16.2.10

Carnavales gélidos

Aunque no haya podido viajar (otra vez gracias, Abel) a Cracovia para leer  mis poemas en el Cervantes de allí, el frío que uno ha pasado estos Carnavales ha sido decididamente polaco. Lo hemos padecido en la estepa zamorana (hemos estado alojados en casa de nuestros amigos Clara y Paco, en San Martín de Valderaduey) y en las ciudades y pueblos de esa provincia castellana que también hemos visitado. Empezando por la capital, Zamora, esa ciudad levítica que tantos buenos poetas ha dado y que uno, ay, sólo conocía de paso. El frío no impidió, si bien casi lo consigue, amargarnos el paseo por las calles y la muralla para ver sus magníficas iglesias románicas (el estilo arquitectónico que prefiero), las vistas inolvidables sobre el Duero (que bajaba terroso y alborotado) y el castillo (que logramos escalar hasta su más alta torre). Tampoco estuvo mal la ronda posterior por algunos bares del centro en busca de las delicias culinarias que allí perviven.
Como no lo estuvo el paseo dominical por Toro (un lugar solanesco), al caer de la tarde, con la boda típica de su carnaval pasando debajo del Arco del Reloj, después de habernos sorprendido con el sublime Pórtico de la Gloria de su Colegiata.
Antes, por la mañana, habíamos paseado por Urueña, la alta y amurallada Villa del Libro, y entrado y salido de sus librerías más por salvarnos del frío que por encontrar el título anhelado. Nunca ha comprendido uno mejor la virtud de refugio que poseen estos locales donde uno ha pasado emboscado muchas horas de su vida. De allí me traje, qué menos, la antología de Julio M. Mesanza que publicó Renacimiento, con selección y prólogo de otro amigo castellano, Enrique Andrés Ruiz, que por unas cosas y otras... Para un letraherido no puede haber mejor lugar que ése, al que habrá que volver con temperaturas menos siberianas.
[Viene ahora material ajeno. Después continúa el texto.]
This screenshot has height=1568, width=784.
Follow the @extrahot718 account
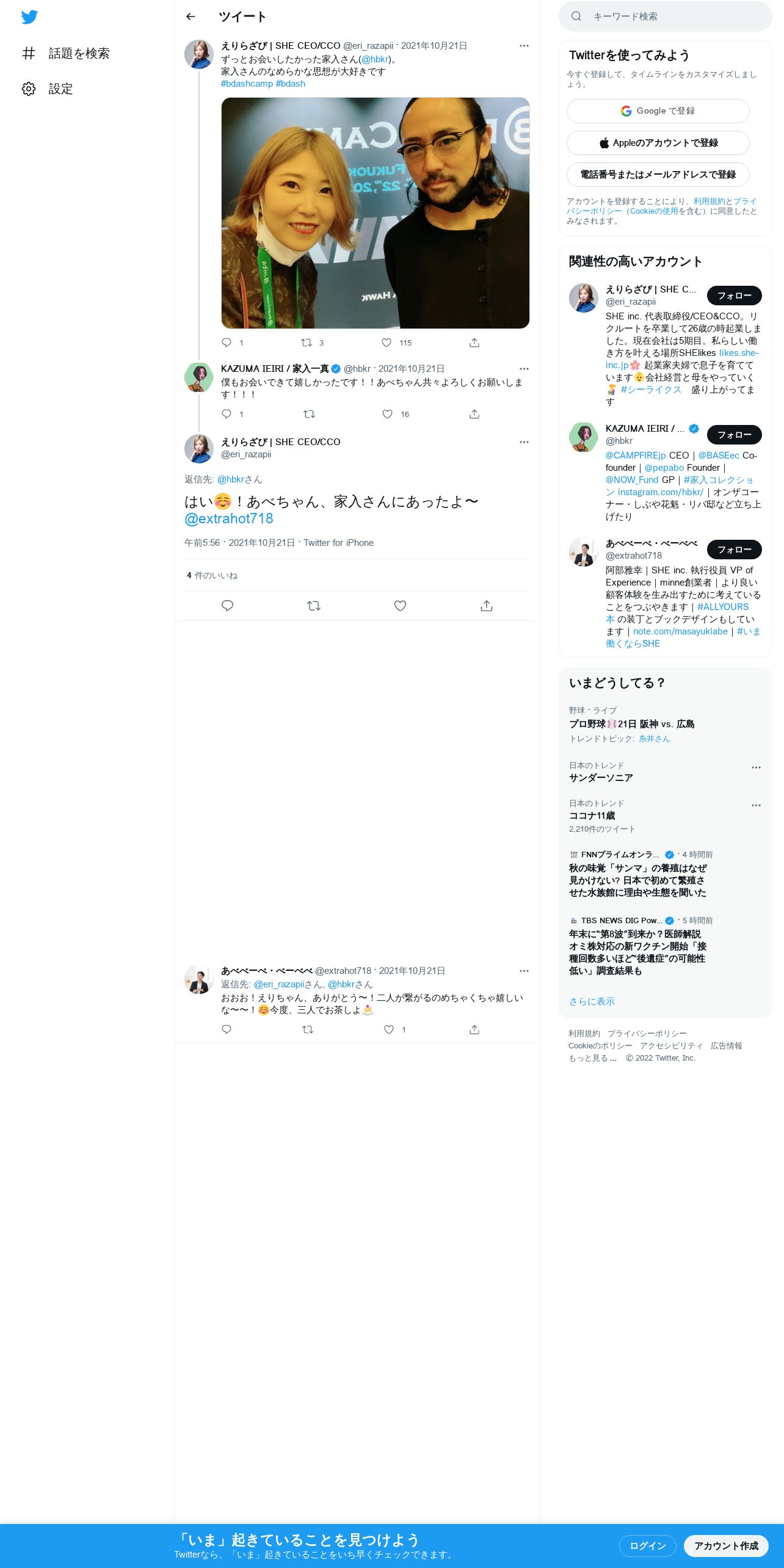click(x=734, y=550)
En una tienda de Urueña, precisamente, vimos (y tocamos) las famosas mantas zamoranas. Con ganas me quedé de comprarme una y, como un pastor cualquiera de esos que ya no existen, habérmela echado sobre los hombros para entrar en calor, que falta me hacía. Menos mal que la comida casera le entonó a uno el cuerpo con las mismas, buenas mañas de antaño.
Es mucho lo bueno conocido estos días castellanos. Lecciones aprendidas de la amistad, del paisaje austero de esa tierra, de la humilde y sabrosa gastronomía, del excelente vino de Toro... y, cómo no, del frío, sobre todo del frío. Al volver, en Salamanca nevaba.